Uma amostra desse projeto nada fácil está em cartaz nesta semana no Cinearte com quatro filmes
de Kiarostami, que acompanham
a estréia do excepcional "Dez".
Da fase descoberta, quando Kiarostami ainda era um desconhecido no Ocidente, a mostra traz
"Onde Fica a Casa de Meu Amigo" (87) e "Close Up" (90). O primeiro forma um tríptico com "E a
Vida Continua" (92) e "Através
das Oliveiras" (94). Nesses filmes,
Kiarostami retrata a vida no Irã a
partir dos efeitos devastadores de
um terremoto.
Inicia também uma reflexão sobre o próprio cinema, pondo em
cena um diretor em situações em
que a brutalidade do real desafia
qualquer convenção ficcional.
Por isso a câmera se atém demoradamente, de modo exasperante, sobre os fatos, as pessoas e
suas dores. Esse modo de filmar é
que oferece a oportunidade da revelação. Como o olhar infantil
(daí a ênfase nos personagens
crianças) que se depara pelas primeiras vezes com as dificuldades
da existência, a câmera do diretor
deixa o real impregnar o celulóide, dá-lhe a atenção suficiente e
consegue transmitir uma qualidade humanista que se tornou a
marca do cinema iraniano.
Como Rossellini, Kiarostami retoma procedimentos, como o uso
de atores amadores, que lhe permitem se abandonar ao real, em
vez de tentar formatá-lo com significados alheios. Como Rossellini, Kiarostami parte das ruínas
(lá, a guerra; aqui, um terremoto)
para tentar compreender como o
real se revela para e pelo cinema.

▸ **TAREFA ESCRITA A**
Transcreva exatamente o trecho do texto sobre Kiarostami que começa em "Uma amostra desse" e segue até "um terremoto.".

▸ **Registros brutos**
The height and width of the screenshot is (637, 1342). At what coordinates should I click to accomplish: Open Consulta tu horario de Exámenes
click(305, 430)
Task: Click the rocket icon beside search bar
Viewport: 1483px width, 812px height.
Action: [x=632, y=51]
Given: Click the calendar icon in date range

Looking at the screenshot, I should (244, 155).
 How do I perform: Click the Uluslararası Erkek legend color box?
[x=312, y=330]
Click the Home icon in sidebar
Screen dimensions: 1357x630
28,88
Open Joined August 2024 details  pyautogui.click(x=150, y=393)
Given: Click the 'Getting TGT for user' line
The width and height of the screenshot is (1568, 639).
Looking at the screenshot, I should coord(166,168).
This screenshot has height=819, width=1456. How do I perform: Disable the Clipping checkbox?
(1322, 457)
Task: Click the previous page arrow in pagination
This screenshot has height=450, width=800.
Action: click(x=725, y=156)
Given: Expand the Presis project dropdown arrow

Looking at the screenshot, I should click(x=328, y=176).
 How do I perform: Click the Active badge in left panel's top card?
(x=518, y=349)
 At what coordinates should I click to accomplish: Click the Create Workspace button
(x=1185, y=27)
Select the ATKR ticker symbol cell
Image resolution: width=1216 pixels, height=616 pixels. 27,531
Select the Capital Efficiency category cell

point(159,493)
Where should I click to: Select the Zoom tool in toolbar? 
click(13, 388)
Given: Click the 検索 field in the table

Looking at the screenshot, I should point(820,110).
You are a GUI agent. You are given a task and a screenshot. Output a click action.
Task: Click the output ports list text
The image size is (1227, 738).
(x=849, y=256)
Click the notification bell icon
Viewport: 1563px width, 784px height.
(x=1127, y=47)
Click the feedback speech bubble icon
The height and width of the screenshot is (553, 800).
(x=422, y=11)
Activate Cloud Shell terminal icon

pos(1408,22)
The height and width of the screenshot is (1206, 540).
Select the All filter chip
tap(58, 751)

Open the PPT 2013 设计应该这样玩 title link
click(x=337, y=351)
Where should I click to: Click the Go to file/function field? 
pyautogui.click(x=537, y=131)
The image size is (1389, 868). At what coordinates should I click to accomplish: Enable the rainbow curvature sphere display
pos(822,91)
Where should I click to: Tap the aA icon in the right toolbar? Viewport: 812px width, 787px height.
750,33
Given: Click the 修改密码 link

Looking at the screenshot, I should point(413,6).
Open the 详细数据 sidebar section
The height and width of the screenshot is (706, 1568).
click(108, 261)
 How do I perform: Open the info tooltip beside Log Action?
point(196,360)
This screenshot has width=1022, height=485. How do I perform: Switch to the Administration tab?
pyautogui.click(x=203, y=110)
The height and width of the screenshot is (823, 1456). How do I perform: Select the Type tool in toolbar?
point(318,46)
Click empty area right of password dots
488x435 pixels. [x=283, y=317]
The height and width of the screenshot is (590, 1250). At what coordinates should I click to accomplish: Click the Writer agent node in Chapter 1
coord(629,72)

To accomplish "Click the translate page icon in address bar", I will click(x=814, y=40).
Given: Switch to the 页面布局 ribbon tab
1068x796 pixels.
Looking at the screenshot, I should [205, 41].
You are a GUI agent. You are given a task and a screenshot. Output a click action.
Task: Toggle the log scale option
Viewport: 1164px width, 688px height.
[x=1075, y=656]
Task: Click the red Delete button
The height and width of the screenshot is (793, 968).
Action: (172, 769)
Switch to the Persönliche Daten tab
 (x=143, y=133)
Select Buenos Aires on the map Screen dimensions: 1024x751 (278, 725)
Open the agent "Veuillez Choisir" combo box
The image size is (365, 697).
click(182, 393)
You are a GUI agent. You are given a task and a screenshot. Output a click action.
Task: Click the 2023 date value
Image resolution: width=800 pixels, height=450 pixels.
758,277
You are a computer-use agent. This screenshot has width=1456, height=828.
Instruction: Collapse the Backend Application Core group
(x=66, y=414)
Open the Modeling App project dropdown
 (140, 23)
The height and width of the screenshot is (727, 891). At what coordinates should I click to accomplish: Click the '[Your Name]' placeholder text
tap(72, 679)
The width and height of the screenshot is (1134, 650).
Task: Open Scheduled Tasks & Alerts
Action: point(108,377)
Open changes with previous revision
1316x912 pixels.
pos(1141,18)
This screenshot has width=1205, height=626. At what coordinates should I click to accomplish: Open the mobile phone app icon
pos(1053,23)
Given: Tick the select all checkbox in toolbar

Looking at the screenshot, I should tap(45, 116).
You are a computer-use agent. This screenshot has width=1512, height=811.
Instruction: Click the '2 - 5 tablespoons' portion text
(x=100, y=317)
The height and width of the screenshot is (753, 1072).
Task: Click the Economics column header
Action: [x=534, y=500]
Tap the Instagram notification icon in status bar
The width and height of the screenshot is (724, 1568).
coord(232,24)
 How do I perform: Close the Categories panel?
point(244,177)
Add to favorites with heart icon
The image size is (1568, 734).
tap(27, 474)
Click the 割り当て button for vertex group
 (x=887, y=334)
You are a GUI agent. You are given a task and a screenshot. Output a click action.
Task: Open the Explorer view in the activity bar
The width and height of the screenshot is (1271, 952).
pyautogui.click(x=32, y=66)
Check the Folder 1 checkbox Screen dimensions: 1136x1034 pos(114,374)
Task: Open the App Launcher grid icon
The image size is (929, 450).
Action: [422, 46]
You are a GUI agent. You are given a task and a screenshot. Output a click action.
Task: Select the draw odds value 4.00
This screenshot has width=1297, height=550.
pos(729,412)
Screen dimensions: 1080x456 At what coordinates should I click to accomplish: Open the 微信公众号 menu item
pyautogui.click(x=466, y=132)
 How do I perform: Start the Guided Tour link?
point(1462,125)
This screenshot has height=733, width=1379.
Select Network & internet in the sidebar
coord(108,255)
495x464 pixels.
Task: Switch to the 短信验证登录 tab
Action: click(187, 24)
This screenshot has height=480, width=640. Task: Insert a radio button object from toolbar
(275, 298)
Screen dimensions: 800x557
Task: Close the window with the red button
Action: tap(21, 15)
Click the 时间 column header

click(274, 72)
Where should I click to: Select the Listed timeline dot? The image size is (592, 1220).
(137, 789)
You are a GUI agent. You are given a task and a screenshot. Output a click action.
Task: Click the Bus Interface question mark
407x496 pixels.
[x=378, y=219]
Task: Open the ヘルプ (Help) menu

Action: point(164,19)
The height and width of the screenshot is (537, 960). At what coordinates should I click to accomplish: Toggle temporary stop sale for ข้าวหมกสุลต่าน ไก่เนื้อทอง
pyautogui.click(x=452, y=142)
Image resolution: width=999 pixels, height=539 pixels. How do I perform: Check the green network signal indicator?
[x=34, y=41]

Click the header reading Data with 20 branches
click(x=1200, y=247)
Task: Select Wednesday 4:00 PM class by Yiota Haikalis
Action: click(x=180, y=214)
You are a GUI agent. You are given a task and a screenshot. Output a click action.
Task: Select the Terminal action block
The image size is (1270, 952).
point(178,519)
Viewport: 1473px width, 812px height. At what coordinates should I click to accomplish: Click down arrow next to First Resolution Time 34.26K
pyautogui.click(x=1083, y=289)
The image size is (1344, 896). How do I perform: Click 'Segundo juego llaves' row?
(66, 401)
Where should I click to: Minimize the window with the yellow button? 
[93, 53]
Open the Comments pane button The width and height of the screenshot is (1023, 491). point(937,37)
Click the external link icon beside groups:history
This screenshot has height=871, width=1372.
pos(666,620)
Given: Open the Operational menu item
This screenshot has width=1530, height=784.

▸ **TAREFA ESCRITA B**
Extraia dos registros, sem qualquer alteração, as linhas que partem do início dos registros e seguem até a linha que contém "pos(1408,22)", incluindo essa linha.

▸ **RESPOSTA FINAL A**
Uma amostra desse projeto nada fácil está em cartaz nesta semana no Cinearte com quatro filmes
de Kiarostami, que acompanham
a estréia do excepcional "Dez".
Da fase descoberta, quando Kiarostami ainda era um desconhecido no Ocidente, a mostra traz
"Onde Fica a Casa de Meu Amigo" (87) e "Close Up" (90). O primeiro forma um tríptico com "E a
Vida Continua" (92) e "Através
das Oliveiras" (94). Nesses filmes,
Kiarostami retrata a vida no Irã a
partir dos efeitos devastadores de
um terremoto.

▸ **RESPOSTA FINAL B**
The height and width of the screenshot is (637, 1342). At what coordinates should I click to accomplish: Open Consulta tu horario de Exámenes
click(305, 430)
Task: Click the rocket icon beside search bar
Viewport: 1483px width, 812px height.
Action: [x=632, y=51]
Given: Click the calendar icon in date range

Looking at the screenshot, I should (244, 155).
 How do I perform: Click the Uluslararası Erkek legend color box?
[x=312, y=330]
Click the Home icon in sidebar
Screen dimensions: 1357x630
28,88
Open Joined August 2024 details  pyautogui.click(x=150, y=393)
Given: Click the 'Getting TGT for user' line
The width and height of the screenshot is (1568, 639).
Looking at the screenshot, I should coord(166,168).
This screenshot has height=819, width=1456. How do I perform: Disable the Clipping checkbox?
(1322, 457)
Task: Click the previous page arrow in pagination
This screenshot has height=450, width=800.
Action: click(x=725, y=156)
Given: Expand the Presis project dropdown arrow

Looking at the screenshot, I should click(x=328, y=176).
 How do I perform: Click the Active badge in left panel's top card?
(x=518, y=349)
 At what coordinates should I click to accomplish: Click the Create Workspace button
(x=1185, y=27)
Select the ATKR ticker symbol cell
Image resolution: width=1216 pixels, height=616 pixels. 27,531
Select the Capital Efficiency category cell

point(159,493)
Where should I click to: Select the Zoom tool in toolbar? 
click(13, 388)
Given: Click the 検索 field in the table

Looking at the screenshot, I should point(820,110).
You are a GUI agent. You are given a task and a screenshot. Output a click action.
Task: Click the output ports list text
The image size is (1227, 738).
(x=849, y=256)
Click the notification bell icon
Viewport: 1563px width, 784px height.
(x=1127, y=47)
Click the feedback speech bubble icon
The height and width of the screenshot is (553, 800).
(x=422, y=11)
Activate Cloud Shell terminal icon

pos(1408,22)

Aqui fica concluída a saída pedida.